◆ Task brief ◆
Please rewrite the data starting at "Open the Pages panel" and ending at "Looking at the screenshot, I should [169, 182].", swapping "Toggle" for "Switch" and leaving everything else unchanged.

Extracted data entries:
▼

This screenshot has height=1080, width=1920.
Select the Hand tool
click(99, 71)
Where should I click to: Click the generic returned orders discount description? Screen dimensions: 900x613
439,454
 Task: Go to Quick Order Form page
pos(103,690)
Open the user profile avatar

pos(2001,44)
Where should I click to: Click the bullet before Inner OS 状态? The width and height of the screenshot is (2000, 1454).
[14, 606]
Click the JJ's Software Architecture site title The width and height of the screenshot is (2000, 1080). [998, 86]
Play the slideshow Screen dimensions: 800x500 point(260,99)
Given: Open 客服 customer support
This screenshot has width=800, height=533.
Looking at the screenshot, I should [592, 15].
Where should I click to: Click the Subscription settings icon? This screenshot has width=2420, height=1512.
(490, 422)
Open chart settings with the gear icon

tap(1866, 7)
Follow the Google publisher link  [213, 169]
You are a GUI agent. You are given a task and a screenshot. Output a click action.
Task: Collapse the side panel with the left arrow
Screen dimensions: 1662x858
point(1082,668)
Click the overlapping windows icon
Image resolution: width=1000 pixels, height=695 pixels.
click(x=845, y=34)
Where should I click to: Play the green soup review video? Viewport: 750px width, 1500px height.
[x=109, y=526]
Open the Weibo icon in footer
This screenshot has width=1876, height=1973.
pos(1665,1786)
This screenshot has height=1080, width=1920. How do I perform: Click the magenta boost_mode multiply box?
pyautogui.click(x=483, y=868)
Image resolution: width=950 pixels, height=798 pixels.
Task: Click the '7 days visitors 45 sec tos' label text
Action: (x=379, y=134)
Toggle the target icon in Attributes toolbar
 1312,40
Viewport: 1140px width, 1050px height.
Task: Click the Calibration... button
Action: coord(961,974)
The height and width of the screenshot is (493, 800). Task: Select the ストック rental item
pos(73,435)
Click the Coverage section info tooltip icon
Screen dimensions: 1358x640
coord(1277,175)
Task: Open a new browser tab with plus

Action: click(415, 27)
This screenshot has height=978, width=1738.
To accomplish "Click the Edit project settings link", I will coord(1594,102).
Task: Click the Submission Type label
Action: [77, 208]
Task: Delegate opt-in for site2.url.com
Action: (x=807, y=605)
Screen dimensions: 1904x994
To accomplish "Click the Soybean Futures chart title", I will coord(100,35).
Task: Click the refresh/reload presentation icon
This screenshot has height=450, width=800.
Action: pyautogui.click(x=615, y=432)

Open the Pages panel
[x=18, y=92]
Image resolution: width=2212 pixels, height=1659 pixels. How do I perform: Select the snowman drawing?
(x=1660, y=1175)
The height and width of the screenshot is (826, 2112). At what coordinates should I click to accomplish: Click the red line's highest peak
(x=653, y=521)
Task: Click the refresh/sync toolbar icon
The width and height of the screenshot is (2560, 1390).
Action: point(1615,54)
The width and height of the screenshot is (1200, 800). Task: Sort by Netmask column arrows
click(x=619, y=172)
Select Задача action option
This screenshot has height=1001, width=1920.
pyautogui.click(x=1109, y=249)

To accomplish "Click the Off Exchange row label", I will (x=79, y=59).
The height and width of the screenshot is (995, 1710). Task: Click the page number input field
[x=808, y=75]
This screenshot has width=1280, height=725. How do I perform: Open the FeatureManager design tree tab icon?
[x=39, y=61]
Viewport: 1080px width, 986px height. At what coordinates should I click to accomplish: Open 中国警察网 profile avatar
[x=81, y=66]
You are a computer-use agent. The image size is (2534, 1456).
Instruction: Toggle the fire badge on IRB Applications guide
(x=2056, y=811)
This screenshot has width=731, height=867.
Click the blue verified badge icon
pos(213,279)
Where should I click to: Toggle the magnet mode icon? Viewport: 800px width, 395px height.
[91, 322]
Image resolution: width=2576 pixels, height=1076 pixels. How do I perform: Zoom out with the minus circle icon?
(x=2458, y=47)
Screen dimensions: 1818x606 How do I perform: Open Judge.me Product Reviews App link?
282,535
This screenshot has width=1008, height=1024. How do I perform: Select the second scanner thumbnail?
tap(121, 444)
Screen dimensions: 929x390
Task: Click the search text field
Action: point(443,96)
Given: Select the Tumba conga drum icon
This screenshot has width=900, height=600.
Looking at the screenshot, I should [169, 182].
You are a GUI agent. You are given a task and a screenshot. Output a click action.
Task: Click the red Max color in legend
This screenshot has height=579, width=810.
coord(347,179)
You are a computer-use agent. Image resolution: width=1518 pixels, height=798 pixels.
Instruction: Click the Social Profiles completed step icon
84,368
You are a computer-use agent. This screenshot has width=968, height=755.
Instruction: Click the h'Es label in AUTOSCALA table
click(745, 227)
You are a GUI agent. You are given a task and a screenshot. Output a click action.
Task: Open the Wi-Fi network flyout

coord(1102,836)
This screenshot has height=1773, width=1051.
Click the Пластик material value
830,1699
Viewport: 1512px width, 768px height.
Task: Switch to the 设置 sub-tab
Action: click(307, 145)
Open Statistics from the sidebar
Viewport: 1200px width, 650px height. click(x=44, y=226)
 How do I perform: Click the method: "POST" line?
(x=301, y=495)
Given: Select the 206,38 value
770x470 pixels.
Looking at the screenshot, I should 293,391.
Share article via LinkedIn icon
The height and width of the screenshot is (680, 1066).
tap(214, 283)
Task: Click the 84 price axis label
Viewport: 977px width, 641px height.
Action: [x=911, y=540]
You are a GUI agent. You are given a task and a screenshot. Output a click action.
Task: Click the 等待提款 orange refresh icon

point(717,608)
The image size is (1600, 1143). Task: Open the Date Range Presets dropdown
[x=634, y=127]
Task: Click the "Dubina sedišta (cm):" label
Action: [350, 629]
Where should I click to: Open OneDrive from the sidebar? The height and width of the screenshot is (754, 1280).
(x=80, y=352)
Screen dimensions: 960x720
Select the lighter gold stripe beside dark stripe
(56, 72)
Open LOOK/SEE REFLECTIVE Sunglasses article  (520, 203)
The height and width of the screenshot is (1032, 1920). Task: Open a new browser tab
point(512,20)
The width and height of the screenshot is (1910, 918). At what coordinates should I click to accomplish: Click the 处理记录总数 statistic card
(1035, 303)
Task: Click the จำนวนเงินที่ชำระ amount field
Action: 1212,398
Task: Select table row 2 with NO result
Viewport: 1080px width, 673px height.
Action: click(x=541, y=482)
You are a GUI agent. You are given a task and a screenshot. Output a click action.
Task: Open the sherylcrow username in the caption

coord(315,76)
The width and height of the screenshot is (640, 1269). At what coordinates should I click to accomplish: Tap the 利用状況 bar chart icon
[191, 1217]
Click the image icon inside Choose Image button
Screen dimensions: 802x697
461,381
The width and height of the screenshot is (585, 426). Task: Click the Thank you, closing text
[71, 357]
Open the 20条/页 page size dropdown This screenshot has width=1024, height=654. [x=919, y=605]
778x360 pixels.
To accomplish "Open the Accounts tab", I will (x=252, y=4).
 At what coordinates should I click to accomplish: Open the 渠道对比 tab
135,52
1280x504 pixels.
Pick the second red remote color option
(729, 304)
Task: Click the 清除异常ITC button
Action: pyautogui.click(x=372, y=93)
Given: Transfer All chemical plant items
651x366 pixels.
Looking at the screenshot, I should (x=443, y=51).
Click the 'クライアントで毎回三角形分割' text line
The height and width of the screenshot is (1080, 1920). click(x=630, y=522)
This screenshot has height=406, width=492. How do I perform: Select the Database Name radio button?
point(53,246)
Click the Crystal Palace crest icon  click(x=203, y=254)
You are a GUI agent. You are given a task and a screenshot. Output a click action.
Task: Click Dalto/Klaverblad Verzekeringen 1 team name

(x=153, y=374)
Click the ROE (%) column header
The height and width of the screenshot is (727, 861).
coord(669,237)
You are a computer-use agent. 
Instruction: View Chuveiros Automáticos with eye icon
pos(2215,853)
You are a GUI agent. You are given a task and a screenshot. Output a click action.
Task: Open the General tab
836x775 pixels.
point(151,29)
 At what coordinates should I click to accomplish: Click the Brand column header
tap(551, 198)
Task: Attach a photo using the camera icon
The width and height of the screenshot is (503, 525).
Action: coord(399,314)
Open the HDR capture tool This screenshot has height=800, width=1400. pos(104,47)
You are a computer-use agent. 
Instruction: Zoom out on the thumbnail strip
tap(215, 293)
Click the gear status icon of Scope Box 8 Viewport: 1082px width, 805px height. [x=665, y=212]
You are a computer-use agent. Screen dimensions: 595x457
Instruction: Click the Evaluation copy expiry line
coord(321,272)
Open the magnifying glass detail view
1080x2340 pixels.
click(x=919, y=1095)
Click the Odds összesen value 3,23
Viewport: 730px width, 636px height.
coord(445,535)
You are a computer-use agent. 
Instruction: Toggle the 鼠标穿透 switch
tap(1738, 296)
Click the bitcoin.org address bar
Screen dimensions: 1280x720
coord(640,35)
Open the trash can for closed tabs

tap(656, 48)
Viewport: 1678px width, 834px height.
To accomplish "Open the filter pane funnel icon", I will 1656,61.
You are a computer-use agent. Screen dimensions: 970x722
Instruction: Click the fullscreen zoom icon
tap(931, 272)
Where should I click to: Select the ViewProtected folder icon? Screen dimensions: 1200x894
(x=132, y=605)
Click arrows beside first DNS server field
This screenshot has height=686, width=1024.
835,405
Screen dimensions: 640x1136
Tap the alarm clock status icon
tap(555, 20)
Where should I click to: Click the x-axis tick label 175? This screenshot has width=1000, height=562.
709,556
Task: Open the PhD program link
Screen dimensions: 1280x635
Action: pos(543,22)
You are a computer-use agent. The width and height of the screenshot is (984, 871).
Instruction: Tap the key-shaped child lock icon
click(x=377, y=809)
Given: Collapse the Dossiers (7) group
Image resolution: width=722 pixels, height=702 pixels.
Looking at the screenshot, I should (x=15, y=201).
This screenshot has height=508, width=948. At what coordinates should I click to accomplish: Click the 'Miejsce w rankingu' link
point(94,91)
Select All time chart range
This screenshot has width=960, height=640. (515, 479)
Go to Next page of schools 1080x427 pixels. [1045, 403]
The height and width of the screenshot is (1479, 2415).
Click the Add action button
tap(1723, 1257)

▲

◆ Result of this task ◆
Open the Pages panel
[x=18, y=92]
Image resolution: width=2212 pixels, height=1659 pixels. How do I perform: Select the snowman drawing?
(x=1660, y=1175)
The height and width of the screenshot is (826, 2112). At what coordinates should I click to accomplish: Click the red line's highest peak
(x=653, y=521)
Task: Click the refresh/sync toolbar icon
The width and height of the screenshot is (2560, 1390).
Action: point(1615,54)
The width and height of the screenshot is (1200, 800). Task: Sort by Netmask column arrows
click(x=619, y=172)
Select Задача action option
This screenshot has height=1001, width=1920.
pyautogui.click(x=1109, y=249)

To accomplish "Click the Off Exchange row label", I will (x=79, y=59).
The height and width of the screenshot is (995, 1710). Task: Click the page number input field
[x=808, y=75]
This screenshot has width=1280, height=725. How do I perform: Open the FeatureManager design tree tab icon?
[x=39, y=61]
Viewport: 1080px width, 986px height. At what coordinates should I click to accomplish: Open 中国警察网 profile avatar
[x=81, y=66]
You are a computer-use agent. The image size is (2534, 1456).
Instruction: Switch the fire badge on IRB Applications guide
(x=2056, y=811)
This screenshot has width=731, height=867.
Click the blue verified badge icon
pos(213,279)
Where should I click to: Switch the magnet mode icon? Viewport: 800px width, 395px height.
[91, 322]
Image resolution: width=2576 pixels, height=1076 pixels. How do I perform: Zoom out with the minus circle icon?
(x=2458, y=47)
Screen dimensions: 1818x606 How do I perform: Open Judge.me Product Reviews App link?
282,535
This screenshot has width=1008, height=1024. How do I perform: Select the second scanner thumbnail?
tap(121, 444)
Screen dimensions: 929x390
Task: Click the search text field
Action: point(443,96)
Given: Select the Tumba conga drum icon
This screenshot has width=900, height=600.
Looking at the screenshot, I should [169, 182].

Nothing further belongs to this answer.